Ese día, el dentista Barreda –según su sospechosa versión- agarró un plumero y le dijo a su esposa Gladys Margarita Mac Donald, de 57 años:
–Voy a limpiar las telarañas del techo.
–Qué bien. Andá a limpiar que los trabajos de conchita son los que mejor hacés.
–¿Sabés qué? El conchita no va a limpiar nada la entrada. El conchita va a atar la parra porque las puntas andan jorobando –dijo Barreda como si no hubiese escuchado el insulto.
Y como un autómata fue hasta el garage a buscar una escalera. Fue hasta el bajo escalera porque ahí guardaba un casco. Era cauto: varios conocidos se habían caído y golpeado la cabeza mientras ataban la parra. Pero no llegó a levantar el casco porque antes de hacerlo, algo le llamó la atención: entre una puerta y una biblioteca había una escopeta Víctor Sarrasqueta calibre 16,5 que le había regalado su suegra Elena Arreche, de 86 años. Inusual y peligroso regalo para un yerno. Se la regaló para que saliera a cazar, pero la cacería fue puertas adentro: y contra las mujeres de la familia.
La cuestión es que la escopeta estaba ahí, con los cartuchos y una caja al costado.
Y Barreda no dudó. Manoteó la escopeta (en el juicio diría que una fuerza extraña se apoderó de él) y fue hasta la cocina. En ese momento (cómo podía saberlo), no supo que ese acto iba a terminar con su vida de hombre anónimo. Al otro día, el país iba a conocer su desdicha. Iba a ser famoso. Tristemente famoso.
–¡Cuidado, está loco!
Eso es lo que llegó a decir su hija menor Adriana, según declaró Barreda, una abogada de 24 años.
Barreda le disparó a Gladys y siguió su cacería. Después mató a su suegra.
–¡Qué hacés, hijo de puta!
Esas fueron las últimas palabras de Cecilia, de 26, su hija preferida, que era dentista como él.
Barreda no habló. La ejecutó a tres metros de distancia.
Luego se sentó en el sillón, abrazado a su escopeta, como si fuera lo único que le quedaba. Se había quedado solo. O, mejor dicho, acompañado por cuatro cadáveres.
Barreda sintió un alivio. Desordenó la casa como para fingir que había sido un trágico asalto, se subió a su Ford Falcon verde, tiró la escopeta en un arroyo y luego, como se dijo, se fue al zoológico. Lo relajaban las jirafas y los elefantes. Por un momento se preguntó si él no merecía estar enjaulado, en lugar de esos animales.
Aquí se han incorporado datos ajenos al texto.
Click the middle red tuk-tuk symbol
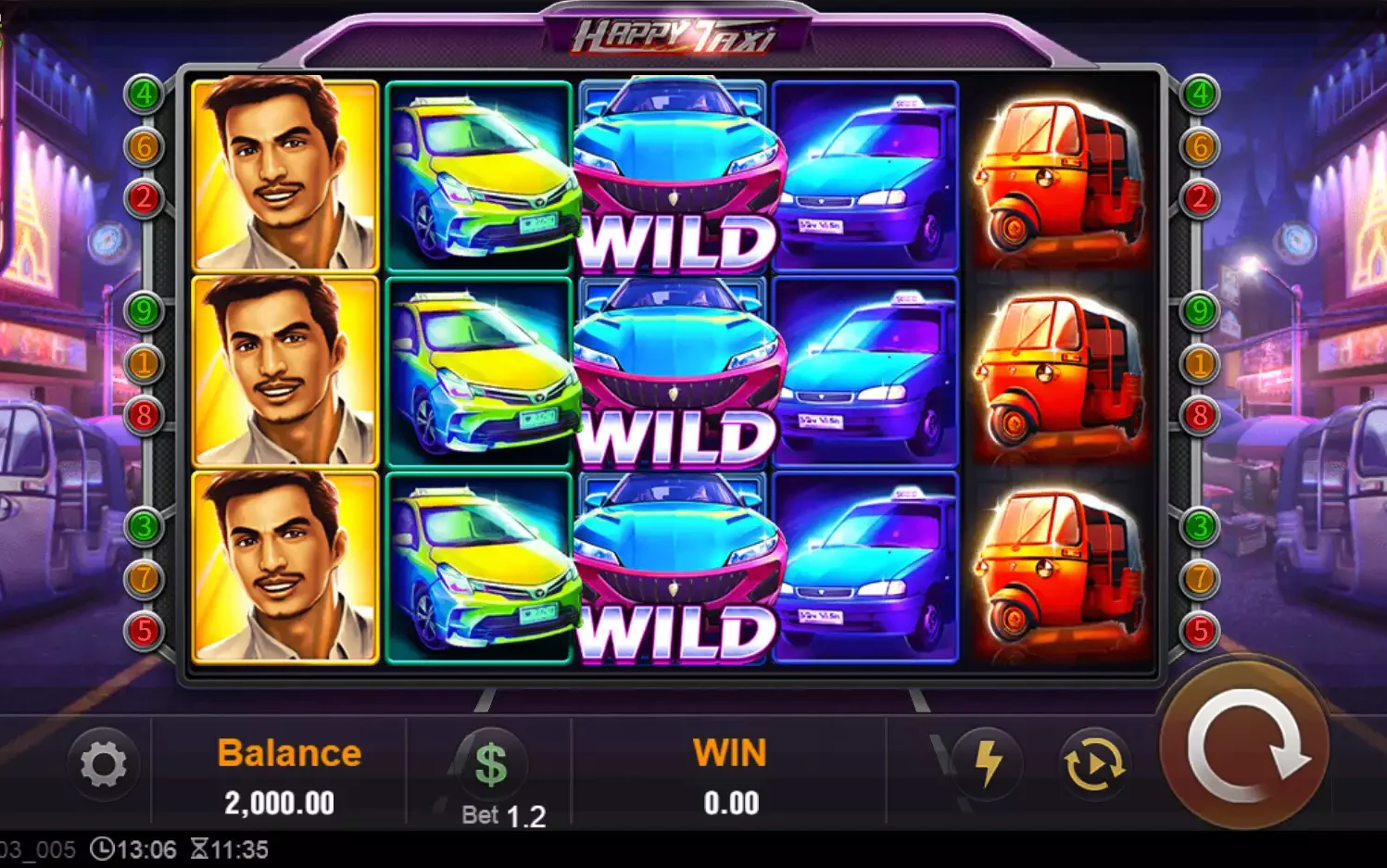This screenshot has width=1387, height=868. (x=1057, y=372)
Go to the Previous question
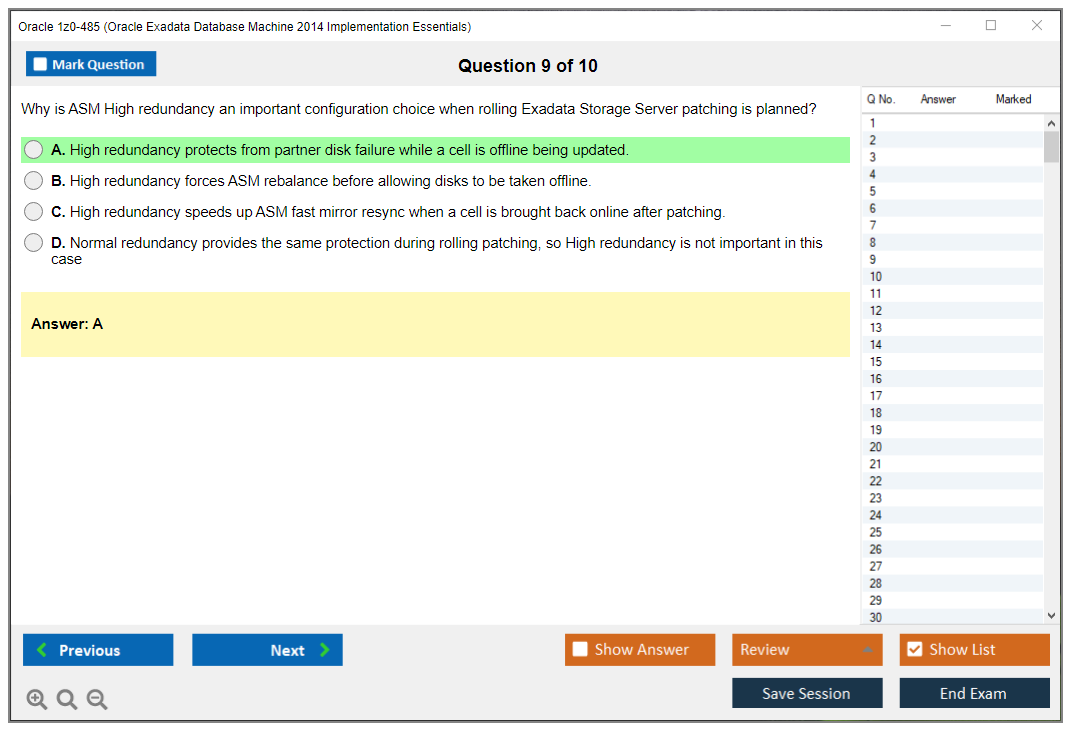The width and height of the screenshot is (1075, 735). pyautogui.click(x=98, y=650)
Encerrado en un zoológico, como una atracción de circo fatídico, el hombre que un día eliminó a su familia en vez de limpiar la parra. ¿Alguien se compadecería de él? Imposible saberlo en ese momento.
Más tarde se encontró con su amante Hilda para encerrarse en un hotel alojamiento. En esa pieza oscura dos cuerpos se calentaban. A pocas cuadras de ahí, otros cuatro cuerpos se enfriaban sin pausa. Antes de volver a su casa, el odontólogo y su amante comieron pizza.
Al volver a su casa se reencontró con una mezcla repugnante de olores: a cadáver, a pólvora, a encierro. Desordenó el lugar y llamó a la Policía:
–Entraron a robar a casa. Hay muertos.
Pero los detectives que revisaron la escena del crimen dudaron de que hubiera sido un robo.
–Ahí están los cuerpos –informó Barreda con frialdad.
–Nada. Bueno, este… fui a pescar, después a ver a mi amante. Comimos pizza. Y cuando volví a casa me encontré con todo esto.
Lo que siguió después es su leyenda negra. Aun vigente, a 28 años de los femicidios y a casi seis meses de su muerte en soledad.